Friday, March 29, 2013

'Learn' to drink? Poppycock!


 

I don’t know what it is about this society that thinks everybody needs to “learn” to drink. It’s simple: you pour the booze, mix it with something if you like, add some ice and you drink. Then you get in your car, drive down the road, impaired, and kill somebody.

 

I have never seen anything good come from drinking an alcoholic beverage. Yes, I drank some as a young woman but as I grew older I began to wonder why. It just made me sleepy and loud and made me say things I regretted later. Good time? Hah! Being hung over the next morning would hardly qualify as a good time.

 

Why would sane parents give permission for their children to drink? Aside from being against the law, children who drink don’t have the maturity to know when to stop. That maturity comes with age. And forget this noise about being “old enough to fight but not old enough to drink.” The two have nothing to do with each other.

 

Families have been broken, children have been neglected or left without one or fewer parents, people have been destroyed, property has been damaged or destroyed, disease has attacked bodies—resulting in funerals—all for the love of alcohol.
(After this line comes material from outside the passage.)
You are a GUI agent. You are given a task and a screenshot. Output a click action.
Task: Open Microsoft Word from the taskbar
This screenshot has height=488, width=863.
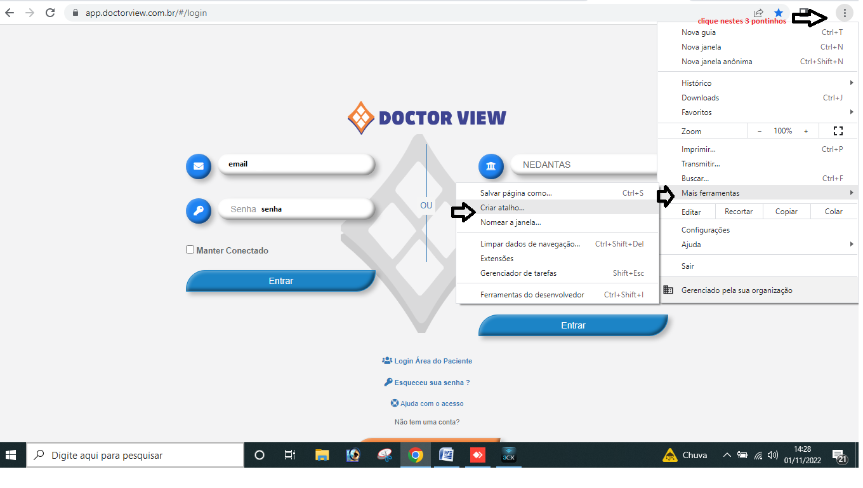click(x=446, y=455)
I could say the same for cigarettes, except that with cigarettes the process is drawn out over many years. Booze can make it happen instantly.

 

Alcohol is not necessary to have a good time. In no way is it worth a hangover the next morning. I also used to smoke, and did for many years, quitting only a few years ago. Fortunately my ills today have less to do with cigarettes than with genetics.. But at least no one has ever smoked a cigarette and gotten in their car and killed themselves or somebody else.

 

To parents who want to “teach” their children to drink at home: you are turning your child into a potential alcoholic. No one has ever become an alcoholic who has never taken that first drink. Remember that, you teenagers who can’t wait until the legal drinking age.

 

It’s unfortunate that I had to be in my 40s before I learned the alcohol lesson and in my 60s before I learned the cigarettes lesson. I wish the rest of the world would learn sooner. Unfortunately, that isn’t the way human nature works.